“Il rischio che possiamo inconsciamente correre sta nel vivere la solidarietà solo come beneficenza o assistenzialismo, quasi che questo pure necessario impegno possa esaurire il senso del Natale”. Lo ha evidenziato questa sera mons. Cesare Nosiglia, arcivescovo di Torino e amministratore apostolico di Susa, durante la messa di Natale per operatori e volontari delle quattro aree del sociale delle due diocesi.
“La gente necessita di amore disinteressato e sincero, di condivisione ed ascolto delle esigenze di cui ciascuno è portatore”, ha proseguito l’arcivescovo, sottolineando che “il sostegno materiale è assolutamente necessario; ma dobbiamo attivare e promuovere questa rete di prossimità anche per accompagnare ogni persona e famiglia”. “L’ambito sociale – ha ammonito – non è di chi opera nel sociale, ma è il terreno dove ogni cristiano e cittadino è chiamato a misurarsi, poiché ciascuno di noi è ‘custode di suo fratello’”.
Secondo Nosiglia, “il nostro impegno nel sociale va fondato a partire dalla centralità della persona, e non tanto dai programmi, dalle idee e dai principî. Altrimenti rischiamo di fare della burocrazia sociale e assistenziale. Ma non per questo siamo qui, e non per questo è venuto il Salvatore”.
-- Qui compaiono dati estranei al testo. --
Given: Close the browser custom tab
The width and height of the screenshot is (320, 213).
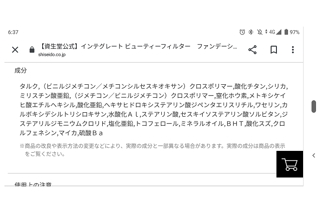Looking at the screenshot, I should (15, 50).
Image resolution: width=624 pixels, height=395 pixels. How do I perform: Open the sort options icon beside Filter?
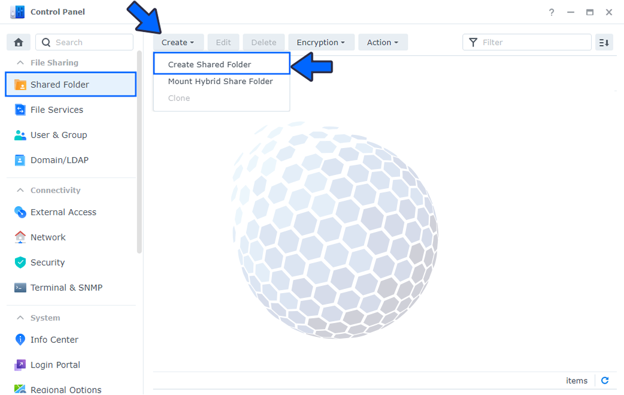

L’arcivescovo ha invitato a non mettersi “sulla via dell’apparire, inseguendo solo l’immagine dei servizi efficienti, che costano risorse ed apparati sempre più complessi” ma a favorire “una formazione del volontariato delle ‘corti’, ossia quel sapersi incontrare e farsi carico lì, nel tessuto quotidiano del proprio esistere, delle necessità del prossimo della porta accanto”. Nosiglia ha poi rilanciato l’idea dell’“Agorà della Chiesa e città metropolitana di Torino sul servizio nel sociale” al fine di “verificare e discernere insieme la situazione attuale nel campo del servizio ai poveri, nel campo del lavoro, della sanità, dei migranti e per tracciare il cammino futuro del nostro comune impegno”. “Se non maturiamo adesso questo clima di solidarietà – il richiamo dell’arcivescovo – rischiamo di trovarci, già nel prossimo anno, di fronte a emergenze economiche e sociali sempre più difficili da gestire”.
“Le nostre diocesi – ha concluso Nosiglia – hanno le forze, le capacità e la spinta ideale per fare tutto ciò ed alzare forte la sua voce nella nostra società, perché” le persone povere e in difficoltà “non siano considerate come un’opzione di volontariato, ma un compito che riguarda tutta la comunità ecclesiale e civile”.